Sahur zamanı
Çocukluk yıllarımda uykudan fedakârlık etmemek için sahura kalkılmadığını hiç hatırlamıyorum...
Faruk ŞÜYÜN
Çocukluk yıllarımda uykudan fedakârlık etmemek için sahura kalkılmadığını hiç hatırlamıyorum. Dükkânların sabah namazından sonra açıldığını, sahurdan sonra uyunmadığını da duymuştum… Günümüzde bilimsel olarak söylenen “tok karnına yatmayın” sözü, yüzyılların birikimi olarak uygulanıyormuş… Hele Osmanlı’da sahurda donmuş paça, söğüş et, ızgara köfte gibi lezzetlerin yenildiği düşünülecek olursa… Bizim evde sahurda yenen yemekler, iftardakilerine göre daha hafifti.
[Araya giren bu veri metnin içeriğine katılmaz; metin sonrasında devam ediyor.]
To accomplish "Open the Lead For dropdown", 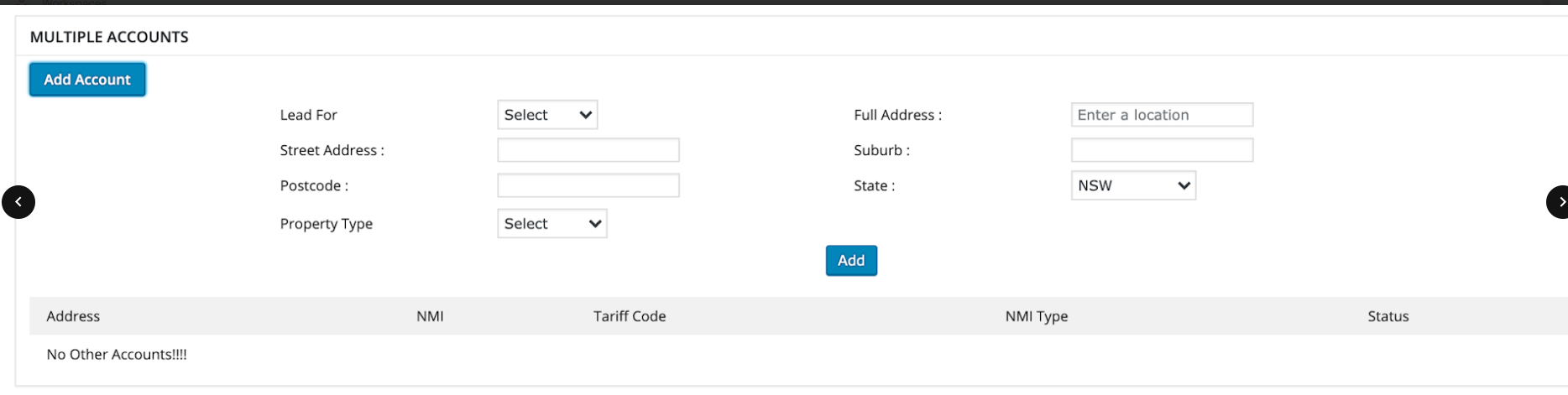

Mevsimine göre hoşaf veya komposto mutlaka bilinir; kışsa sobanın üstünde pişirilmiş börek veya pilavdan da vazgeçmezdik. Osmanlı döneminde teravih namazından sonra ya Direklerarası’na veya Feshane’ye eğlenceye gidilir ya da camiler dolaşılırmış… Ortaoyunu, meddah Karagöz- Hacivat gösterileri, konserler de panayır yerine dönüşen sokaklarda sık rastlanılan eğlence biçimleriymiş… Dün, Ramazan’ın 15. günüydü. O gün, evimize yakın olan Hırka-i Şerif Camii’ne gidilir, orada bulunan Hz. Muhammed’in hırkası ziyaret edilirdi… Sahur sona erdiğinde; yani, gün ağarmaya başladığında nasıl iftarın başladığı top sesiyle duyuruluyorsa, sahurun bittiği de top atışıyla duyurulurdu. Radyo ve televizyonlardan “İstanbul için imsak vakti” denilir, böylelikle sahurun sona erdiği anlaşılırdı; sonra da sabah ezanları başlardı.